-------- Data provided
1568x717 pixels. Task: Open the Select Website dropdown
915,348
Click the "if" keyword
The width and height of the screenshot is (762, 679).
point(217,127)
----------------
→ Goal
Can you give the material again with "dropdown" renamed to "menu" and everything else left as it is?

→ Full response
1568x717 pixels. Task: Open the Select Website menu
915,348
Click the "if" keyword
The width and height of the screenshot is (762, 679).
point(217,127)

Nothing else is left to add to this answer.